** Text under study follows **

RAM isn't much of a concern, relative to significantly increased needs for cache sizes and ROM sizes.

Aarch64 very much loses out; Microcontrollers are resource-constrained, so they won't use it.

High performance implementations (like Apple's M1) need to work around code density by making caches larger, or even having a microop cache; this all has transistor count cost, which imposes area cost, power cost and maximum clock cost.

bmitc · on Nov 15, 2022

What about compared to RISC-V?

Findecanor · on Nov 15, 2022

My impression is that RISC-V is more designed for hardware people to pick extensions to create minimal cores only for their specific use cases, whereas a standard ARM core was designed for software people to have more features built-in from the start.

Aarch64 has many op-codes that take different parameters to become different effective instructions, often in cases where RISC-V would need an extension for one of their counterparts. I think a RISC-V µarch could do the same internally but that would probably require a larger decoding stage.

snvzz · on Nov 15, 2022

>but that would probably require a larger decoding stage.

The evidence so far points to the opposite.

Existing RISC-V µarch from e.g. Andes and SiFive offer performance that matches or beats the ARM cores they're positioned against, with considerably lower power and significantly smaller area.

** End of Text under study **
** Given entries follows **

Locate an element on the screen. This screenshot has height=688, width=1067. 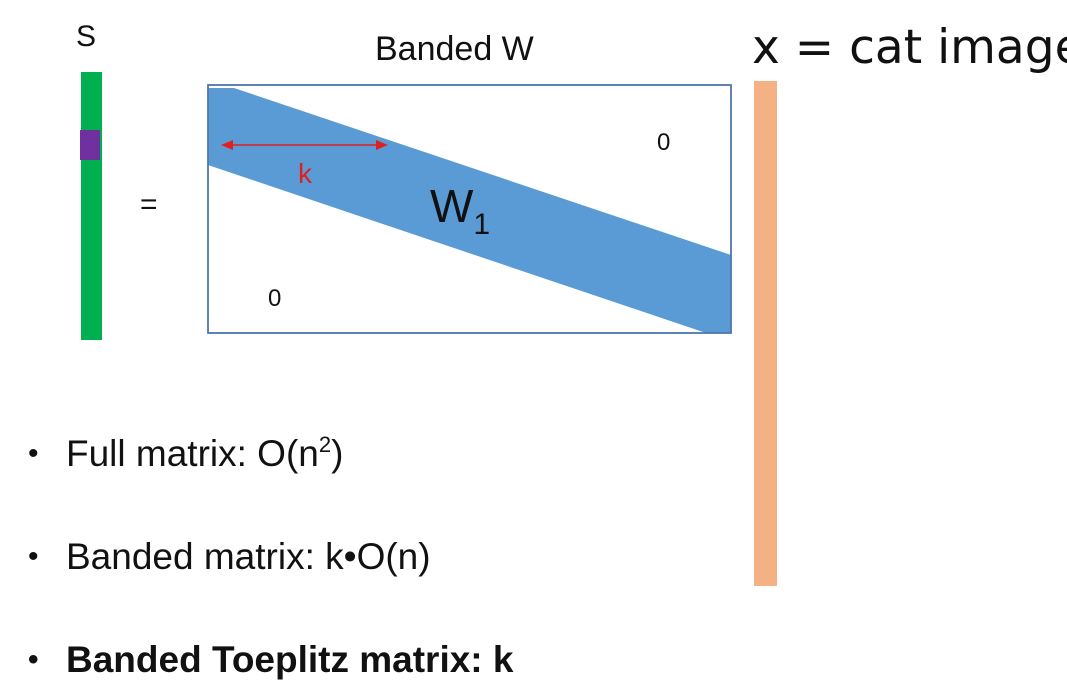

** End of Given entries **
** Given entries follows **

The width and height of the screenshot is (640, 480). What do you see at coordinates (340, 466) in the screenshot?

** End of Given entries **

Write out the passage from the Aarch64 and RISC-V thread, starting at "Findecanor · on" and ending at "from the start.".

Findecanor · on Nov 15, 2022

My impression is that RISC-V is more designed for hardware people to pick extensions to create minimal cores only for their specific use cases, whereas a standard ARM core was designed for software people to have more features built-in from the start.